(Source data Opens)

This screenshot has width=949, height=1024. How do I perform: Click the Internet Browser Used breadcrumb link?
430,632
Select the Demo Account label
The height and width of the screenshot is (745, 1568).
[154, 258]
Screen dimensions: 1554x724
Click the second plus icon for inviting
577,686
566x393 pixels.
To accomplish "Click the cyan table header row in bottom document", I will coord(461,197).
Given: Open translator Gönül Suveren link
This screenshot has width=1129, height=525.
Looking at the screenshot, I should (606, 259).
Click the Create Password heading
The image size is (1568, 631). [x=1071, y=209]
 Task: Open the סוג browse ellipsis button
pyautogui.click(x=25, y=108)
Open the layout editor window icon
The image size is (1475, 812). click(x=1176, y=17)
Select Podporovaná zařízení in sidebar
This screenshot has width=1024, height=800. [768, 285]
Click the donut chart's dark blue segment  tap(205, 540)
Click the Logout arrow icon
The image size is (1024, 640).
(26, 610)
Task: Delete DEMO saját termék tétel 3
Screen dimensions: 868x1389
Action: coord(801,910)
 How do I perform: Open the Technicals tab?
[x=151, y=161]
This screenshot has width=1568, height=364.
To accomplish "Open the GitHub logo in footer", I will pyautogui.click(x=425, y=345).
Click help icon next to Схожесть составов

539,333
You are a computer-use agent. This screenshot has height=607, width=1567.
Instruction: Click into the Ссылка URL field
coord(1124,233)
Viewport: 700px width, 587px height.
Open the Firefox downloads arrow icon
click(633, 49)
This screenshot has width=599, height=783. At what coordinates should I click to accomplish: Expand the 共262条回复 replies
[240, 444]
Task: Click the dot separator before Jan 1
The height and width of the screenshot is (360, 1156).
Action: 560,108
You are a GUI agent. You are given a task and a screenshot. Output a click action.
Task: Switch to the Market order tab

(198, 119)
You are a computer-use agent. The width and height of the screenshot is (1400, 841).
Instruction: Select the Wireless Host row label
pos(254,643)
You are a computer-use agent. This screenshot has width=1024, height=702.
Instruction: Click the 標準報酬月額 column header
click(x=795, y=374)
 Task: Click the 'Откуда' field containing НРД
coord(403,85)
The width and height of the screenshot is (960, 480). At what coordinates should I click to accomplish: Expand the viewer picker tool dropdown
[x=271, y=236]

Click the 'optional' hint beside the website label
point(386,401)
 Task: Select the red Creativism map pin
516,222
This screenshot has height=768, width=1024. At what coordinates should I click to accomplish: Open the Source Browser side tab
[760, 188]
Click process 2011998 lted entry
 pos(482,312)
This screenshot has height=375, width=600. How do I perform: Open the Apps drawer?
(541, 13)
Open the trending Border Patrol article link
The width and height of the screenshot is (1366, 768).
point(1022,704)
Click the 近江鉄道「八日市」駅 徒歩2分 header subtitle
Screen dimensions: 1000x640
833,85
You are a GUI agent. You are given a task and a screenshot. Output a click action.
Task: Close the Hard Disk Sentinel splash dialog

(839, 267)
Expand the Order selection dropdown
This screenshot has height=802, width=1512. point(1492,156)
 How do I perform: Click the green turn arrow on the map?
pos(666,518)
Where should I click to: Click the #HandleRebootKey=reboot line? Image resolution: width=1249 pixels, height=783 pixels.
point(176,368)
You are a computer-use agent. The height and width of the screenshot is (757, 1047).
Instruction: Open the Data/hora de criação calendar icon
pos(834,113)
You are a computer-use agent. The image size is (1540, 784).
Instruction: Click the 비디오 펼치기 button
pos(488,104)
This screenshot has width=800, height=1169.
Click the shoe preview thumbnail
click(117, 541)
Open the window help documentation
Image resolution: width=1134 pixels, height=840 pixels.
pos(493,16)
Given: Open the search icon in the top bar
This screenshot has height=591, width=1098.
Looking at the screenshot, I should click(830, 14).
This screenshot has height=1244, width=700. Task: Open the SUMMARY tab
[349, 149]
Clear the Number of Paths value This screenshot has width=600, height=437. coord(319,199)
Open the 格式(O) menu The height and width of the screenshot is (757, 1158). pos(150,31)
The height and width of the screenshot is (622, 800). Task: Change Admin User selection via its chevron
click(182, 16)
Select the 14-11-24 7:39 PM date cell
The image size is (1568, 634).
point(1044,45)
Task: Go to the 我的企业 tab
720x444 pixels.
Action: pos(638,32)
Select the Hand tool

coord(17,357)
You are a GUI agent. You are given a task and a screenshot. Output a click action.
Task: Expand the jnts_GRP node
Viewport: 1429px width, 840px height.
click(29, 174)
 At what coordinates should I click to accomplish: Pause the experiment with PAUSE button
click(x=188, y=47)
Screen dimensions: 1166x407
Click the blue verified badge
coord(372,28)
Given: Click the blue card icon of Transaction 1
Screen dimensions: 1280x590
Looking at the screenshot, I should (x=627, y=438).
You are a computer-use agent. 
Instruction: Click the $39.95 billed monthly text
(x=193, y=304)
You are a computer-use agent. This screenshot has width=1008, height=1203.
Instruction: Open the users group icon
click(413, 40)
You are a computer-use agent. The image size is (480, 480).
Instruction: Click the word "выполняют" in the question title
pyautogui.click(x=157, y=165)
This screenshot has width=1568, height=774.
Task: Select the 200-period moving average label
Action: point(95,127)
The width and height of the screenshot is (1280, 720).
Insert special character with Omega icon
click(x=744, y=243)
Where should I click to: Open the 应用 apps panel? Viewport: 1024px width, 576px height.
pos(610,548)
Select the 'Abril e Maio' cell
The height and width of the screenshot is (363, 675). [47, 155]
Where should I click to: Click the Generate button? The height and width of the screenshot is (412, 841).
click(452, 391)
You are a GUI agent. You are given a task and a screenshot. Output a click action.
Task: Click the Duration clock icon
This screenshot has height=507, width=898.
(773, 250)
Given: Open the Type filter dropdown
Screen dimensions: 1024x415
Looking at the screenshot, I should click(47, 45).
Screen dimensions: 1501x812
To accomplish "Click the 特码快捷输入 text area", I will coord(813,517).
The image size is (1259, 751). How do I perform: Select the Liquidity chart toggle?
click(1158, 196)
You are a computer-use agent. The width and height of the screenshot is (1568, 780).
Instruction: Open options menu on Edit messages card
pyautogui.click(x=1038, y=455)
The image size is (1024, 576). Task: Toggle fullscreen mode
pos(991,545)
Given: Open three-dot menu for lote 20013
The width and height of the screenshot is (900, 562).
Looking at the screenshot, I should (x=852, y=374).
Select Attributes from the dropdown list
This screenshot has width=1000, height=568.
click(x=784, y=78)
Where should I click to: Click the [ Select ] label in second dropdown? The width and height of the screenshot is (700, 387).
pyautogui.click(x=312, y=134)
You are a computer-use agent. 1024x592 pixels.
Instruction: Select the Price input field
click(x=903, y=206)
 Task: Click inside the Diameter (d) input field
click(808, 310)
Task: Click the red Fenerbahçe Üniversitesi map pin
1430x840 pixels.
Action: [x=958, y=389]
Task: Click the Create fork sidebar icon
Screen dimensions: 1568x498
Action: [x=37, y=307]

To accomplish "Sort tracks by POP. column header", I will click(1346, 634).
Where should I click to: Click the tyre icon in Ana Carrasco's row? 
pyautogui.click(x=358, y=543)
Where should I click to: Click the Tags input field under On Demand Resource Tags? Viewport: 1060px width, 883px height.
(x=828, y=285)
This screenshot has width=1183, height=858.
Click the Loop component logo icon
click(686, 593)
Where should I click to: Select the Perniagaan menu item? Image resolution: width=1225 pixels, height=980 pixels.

(Source data Closes)

Work to complete.
Copy verbatim, from the listing above, each line from the one containing "Instruction: Click the 비디오 펼치기 button" down to the one containing "Given: Open the search icon in the top bar", inclusive.

Task solution.
Instruction: Click the 비디오 펼치기 button
pos(488,104)
This screenshot has width=800, height=1169.
Click the shoe preview thumbnail
click(117, 541)
Open the window help documentation
Image resolution: width=1134 pixels, height=840 pixels.
pos(493,16)
Given: Open the search icon in the top bar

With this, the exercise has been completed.